Klagepunkte von Schrems:
Schrems beklagte folgende Punkte, die vom EuGH entschieden werden mußten:
- Unwirksame Einwilligung: Schrems argumentierte, dass seine Zustimmung zu den Nutzungsbedingungen von Facebook nicht den Anforderungen der DS-GVO entspreche und daher unwirksam sei.
- Verarbeitung sensibler Daten: Schrems behauptete, dass Meta Platforms Ireland sensible Daten über ihn, wie seine sexuelle Orientierung, ohne die erforderliche Einwilligung gemäß Art. 9 DS-GVO verarbeitet habe. Schrems führte weiter an, dass Meta Platforms Ireland personenbezogene Daten, die von Dritten (z.B. durch Cookies und Social Plugins) erhalten wurden, ohne seine wirksame Einwilligung für personalisierte Werbung verarbeitet habe.

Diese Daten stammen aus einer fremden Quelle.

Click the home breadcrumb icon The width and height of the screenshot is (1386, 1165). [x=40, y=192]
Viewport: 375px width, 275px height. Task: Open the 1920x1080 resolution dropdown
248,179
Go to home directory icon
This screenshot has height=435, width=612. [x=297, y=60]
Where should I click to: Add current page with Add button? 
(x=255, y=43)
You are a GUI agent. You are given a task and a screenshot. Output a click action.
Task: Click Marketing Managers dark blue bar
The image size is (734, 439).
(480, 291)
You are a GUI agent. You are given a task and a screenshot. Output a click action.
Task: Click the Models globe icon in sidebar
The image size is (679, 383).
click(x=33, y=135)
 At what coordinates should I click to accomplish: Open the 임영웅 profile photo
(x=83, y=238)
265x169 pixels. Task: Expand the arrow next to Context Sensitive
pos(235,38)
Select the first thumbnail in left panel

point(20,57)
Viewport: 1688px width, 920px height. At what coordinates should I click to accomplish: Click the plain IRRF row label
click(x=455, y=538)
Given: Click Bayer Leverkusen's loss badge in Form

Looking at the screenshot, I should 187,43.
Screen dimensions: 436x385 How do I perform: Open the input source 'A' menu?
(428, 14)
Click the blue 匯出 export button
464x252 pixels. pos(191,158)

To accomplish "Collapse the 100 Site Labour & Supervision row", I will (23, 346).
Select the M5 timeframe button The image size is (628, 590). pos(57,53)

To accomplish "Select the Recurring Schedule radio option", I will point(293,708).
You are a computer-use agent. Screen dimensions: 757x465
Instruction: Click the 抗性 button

Schrems beantragte daher, dass Meta Platforms Ireland es unterlassen solle, seine personenbezogenen Daten für personalisierte Werbung zu verarbeiten und/oder diese Daten, die von Dritten erlangt wurden, zu nutzen.
Diese Klagepunkte führten zu einer rechtlichen Auseinandersetzung, die schließlich vor dem Europäischen Gerichtshof (EuGH) landete.
Unwirksame Einwilligung
Meta Platforms Ireland Ltd (Facebook) verlangte von Nutzern, dass sie den allgemeinen Nutzungsbedingungen zustimmen, um den Dienst nutzen zu können. Diese Nutzungsbedingungen umfassten auch die Zustimmung zur Verarbeitung personenbezogener Daten für personalisierte Werbung.
Maximilian Schrems argumentierte, dass seine Zustimmung zu diesen Nutzungsbedingungen nicht den Anforderungen der Datenschutz-Grundverordnung (DS-GVO) entsprach. Er führte an, dass die Einwilligung nicht freiwillig und ausreichend informiert war, da sie eine zwingende Voraussetzung für die Nutzung des Dienstes darstellte.
Der EuGH stellte fest, dass die Einwilligung von Schrems zu den Nutzungsbedingungen von Facebook nicht den Anforderungen der DS-GVO entsprach. Die DS-GVO verlangt, dass eine Einwilligung freiwillig, spezifisch, informiert und unmissverständlich ist. Die Einwilligung muss sich auf spezifische Verarbeitungszwecke beziehen und darf nicht pauschal für verschiedene Zwecke erteilt werden. Der EuGH entschied, dass die Einwilligung spezifisch sein muss und nicht für eine Vielzahl von Verarbeitungszwecken pauschal erteilt werden darf (Rn. 48).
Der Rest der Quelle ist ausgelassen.